Comment avez-vous été amené à collaborer avec Israël ?

Je suis Dr. Kone Siaka, directeur de l’Ecole supérieure d’agronomie depuis près de 10 ans. L’Ecole existe depuis plus de 50 ans et forme des cadres dans le secteur des sciences agronomiques. Plus précisément, nous formons des ingénieurs agronomes de niveau Bac +5, des ingénieurs des techniques agricoles de niveau Bac +4 et des techniciens supérieurs en agronomie ayant des licences professionnelles, soit un niveau Bac +3.
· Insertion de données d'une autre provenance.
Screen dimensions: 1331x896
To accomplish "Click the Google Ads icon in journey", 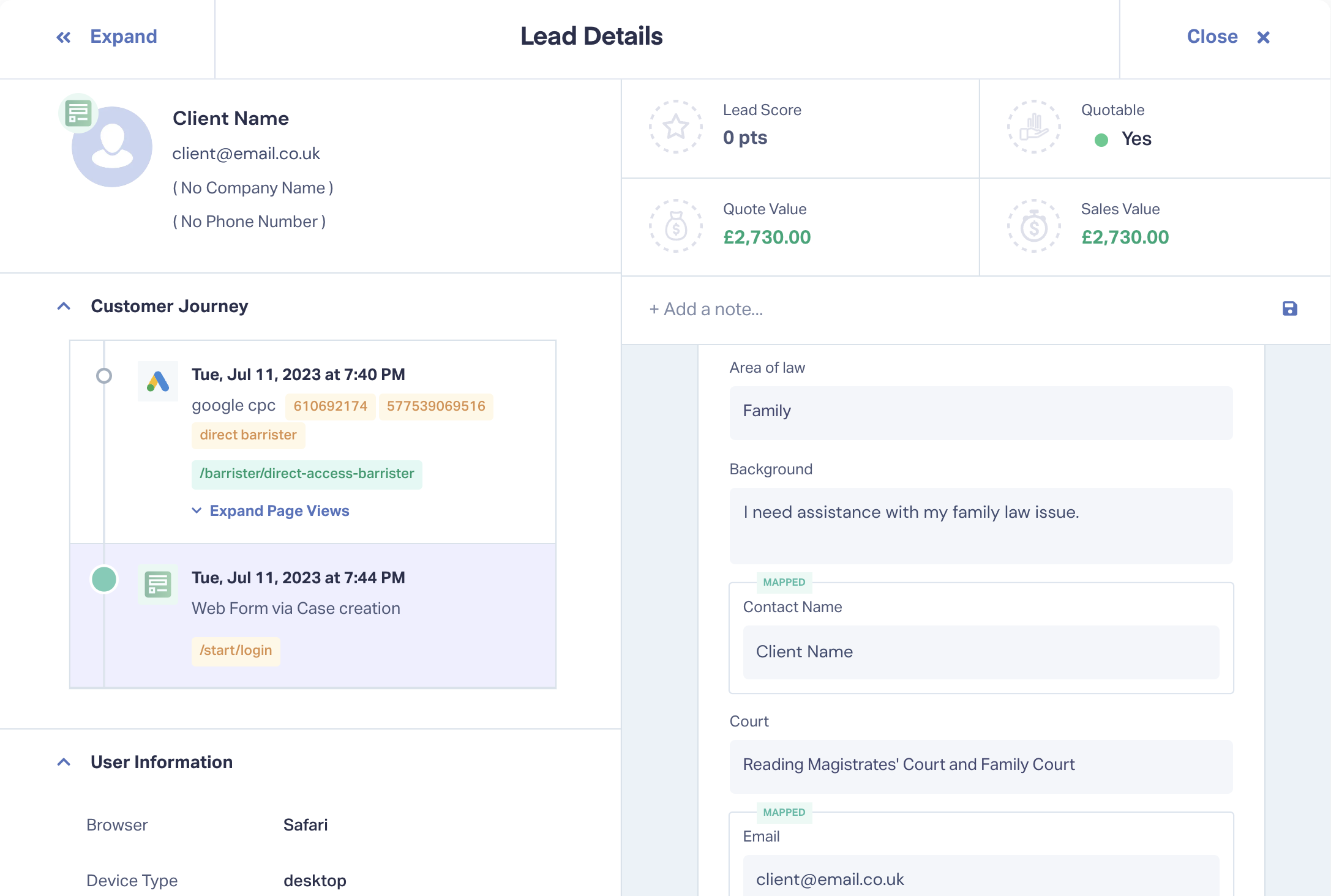I will click(158, 381).
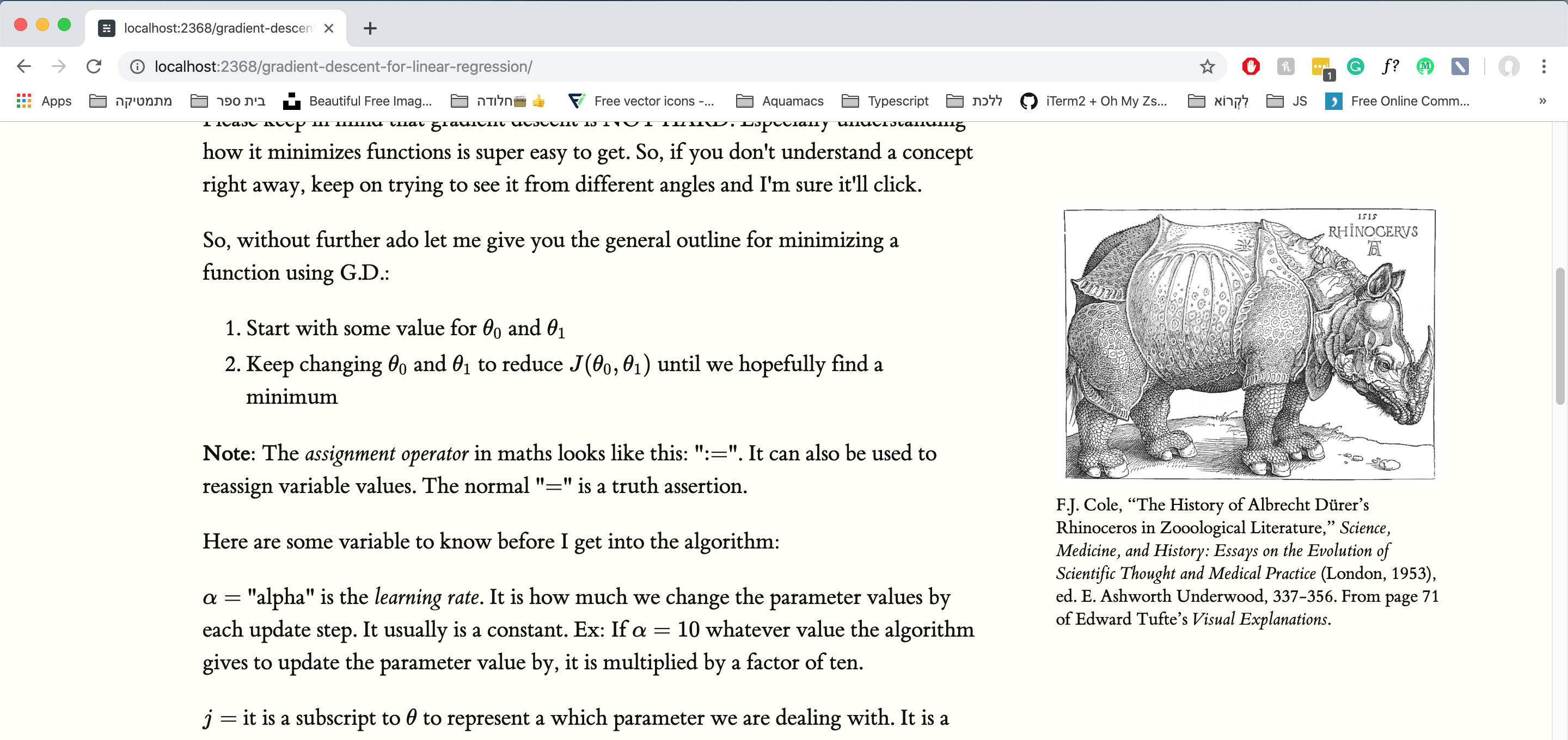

Nous avons des partenaires diversifiés, qu’ils soient académiques, institutionnels, de développement ou encore financiers comme la Banque mondiale et la Banque africaine de développement. Ces partenariats portent sur trois grands domaines – l’académique, le scientifique et le développement en faveur des communautés – car notre institution est un instrument pour soutenir le développement et donner une impulsion dans divers domaines dont les sciences agronomiques.

Israël figure parmi nos partenaires majeurs et chacun sait qu’Israël est un grand pays agricole pour deux raisons : il connait des grandes contraintes en eau et pourtant on connait leur productivité ; ils utilisent de petites surfaces pour produire d’importants volumes. Ils produisent donc à flux tendu et c’est très important.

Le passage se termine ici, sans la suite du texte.